About me

Having grown up in Pittsburgh, I went to college at the University of Michigan, where I majored in English. What do you do with an English degree? Almost anything. But at the time (1963) you most likely ended up getting drafted to help with America’s misadventure in Vietnam. So I decided it would be a good idea to continue my student deferment, which I did by coming to Tokyo and enrolling at International Christian University. The official rationale was that I was going to learn Japanese and then do comparative literature. However, I found I was learning more Japanese outside the classroom than in, and I think ICU was very generous in keeping me on the rolls.

After several years, I got an introduction to some people at Miki Takeo’s office in Yotsuya who wanted to learn English and started teaching there once a week. This brought me to the attention of Kunihiro Masao, who was a famous simultaneous interpreter and translator and was also a foreign policy advisor to Miki. (Yes, this is the same Miki Takeo who later went on to become Prime Minister when the LDP needed a Mr Clean in the wake of the Lockheed affair.) Kunihiro asked me if I wanted to try translating a paper for the first Shimoda Conference (in 1967). I did. And it was great. No, I do not mean the translation was great. That was probably terrible. But it was a great experience. Not only did I get to read an advance copy of the paper, writing it in English forced me to understand it. What’s more, I got paid for this.

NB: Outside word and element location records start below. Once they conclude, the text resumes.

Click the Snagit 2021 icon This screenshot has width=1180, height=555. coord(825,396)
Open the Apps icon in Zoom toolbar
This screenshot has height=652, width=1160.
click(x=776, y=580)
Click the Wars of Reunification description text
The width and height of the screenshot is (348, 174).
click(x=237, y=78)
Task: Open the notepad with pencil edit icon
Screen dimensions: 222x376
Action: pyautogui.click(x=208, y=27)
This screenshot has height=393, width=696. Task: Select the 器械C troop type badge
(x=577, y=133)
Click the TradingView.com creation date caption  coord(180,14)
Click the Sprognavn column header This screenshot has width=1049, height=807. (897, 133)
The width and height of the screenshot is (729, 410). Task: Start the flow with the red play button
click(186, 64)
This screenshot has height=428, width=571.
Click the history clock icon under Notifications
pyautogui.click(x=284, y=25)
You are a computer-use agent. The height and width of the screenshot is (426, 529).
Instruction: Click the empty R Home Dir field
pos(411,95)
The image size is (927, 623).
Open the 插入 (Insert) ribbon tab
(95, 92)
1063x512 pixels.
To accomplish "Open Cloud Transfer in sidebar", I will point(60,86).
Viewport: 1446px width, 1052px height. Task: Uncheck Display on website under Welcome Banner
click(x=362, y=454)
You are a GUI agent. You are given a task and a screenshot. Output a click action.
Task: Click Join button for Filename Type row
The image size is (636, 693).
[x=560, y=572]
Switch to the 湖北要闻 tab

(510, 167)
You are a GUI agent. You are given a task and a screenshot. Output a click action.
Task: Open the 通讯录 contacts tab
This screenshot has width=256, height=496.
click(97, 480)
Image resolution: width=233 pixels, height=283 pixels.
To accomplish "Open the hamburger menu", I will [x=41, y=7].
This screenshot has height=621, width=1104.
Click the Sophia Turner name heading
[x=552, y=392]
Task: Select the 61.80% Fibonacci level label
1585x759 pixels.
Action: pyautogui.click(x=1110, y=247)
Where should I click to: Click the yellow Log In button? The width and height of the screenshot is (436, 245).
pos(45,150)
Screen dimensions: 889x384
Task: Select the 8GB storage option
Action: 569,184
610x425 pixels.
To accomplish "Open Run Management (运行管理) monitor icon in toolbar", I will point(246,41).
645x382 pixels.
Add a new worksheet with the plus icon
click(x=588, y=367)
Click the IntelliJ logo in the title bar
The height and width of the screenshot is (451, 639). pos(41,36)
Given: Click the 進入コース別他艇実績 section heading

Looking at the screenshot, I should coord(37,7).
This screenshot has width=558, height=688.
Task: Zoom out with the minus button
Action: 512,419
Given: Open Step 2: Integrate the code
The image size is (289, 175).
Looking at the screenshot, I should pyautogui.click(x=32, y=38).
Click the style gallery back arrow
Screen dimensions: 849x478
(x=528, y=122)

In addition, it may lead to many other severe diseases, for order generic levitra amerikabulteni.com instance stomach cancer. Besides, exercising also helps 100mg viagra online you to lose weight and improve strength. During cold days, nose, hands and feet become amerikabulteni.com viagra cheap online blue due to want of more blood. In humans, this drug has no effect on levitra 60 mg its (500 mg) absorption. Soon I was working at Simul International one day a week and doing a lot of take-home translation. Plus doing a lot of non-Simul translation for other clients. When I found the other clients were taking more of my time than Simul was, I established my own company (Japan Research) to provide my services to both Simul and the other clients. This went on for about 40 years, including a lot of work for the national government ministries thanks to an initial introduction from Mochida Takeshi of Japan Echo. There are a lot of fields I do not work in (medicine, electrical engineering, and fine arts among them, but I have extensive experience in business and political translation because these are fields I am interested and knowledgeable in.)

Today, I have scaled back on my commercial translation business and am spending more time on community volunteer activities. Even so, I did find time to translate and publish Rethinking the Constitution: An Anthology of Japanese Opinion (this a translation of Kodansha’s Nihon no Kenpou: Kokumin Shuken no Ronten). As the title says, this is a collection of short opinion pieces on the question of revising the Constitution. The book itself does not take a stand one way or another. Rather, it includes many, many different opinions. If the book itself has a stance, that stance is that the Constitution is everybody’s business and everyone should be thinking about what it should say. If you are at all interested in Japanese politics and the issue of Constitutional revision, this is well worth having and reading.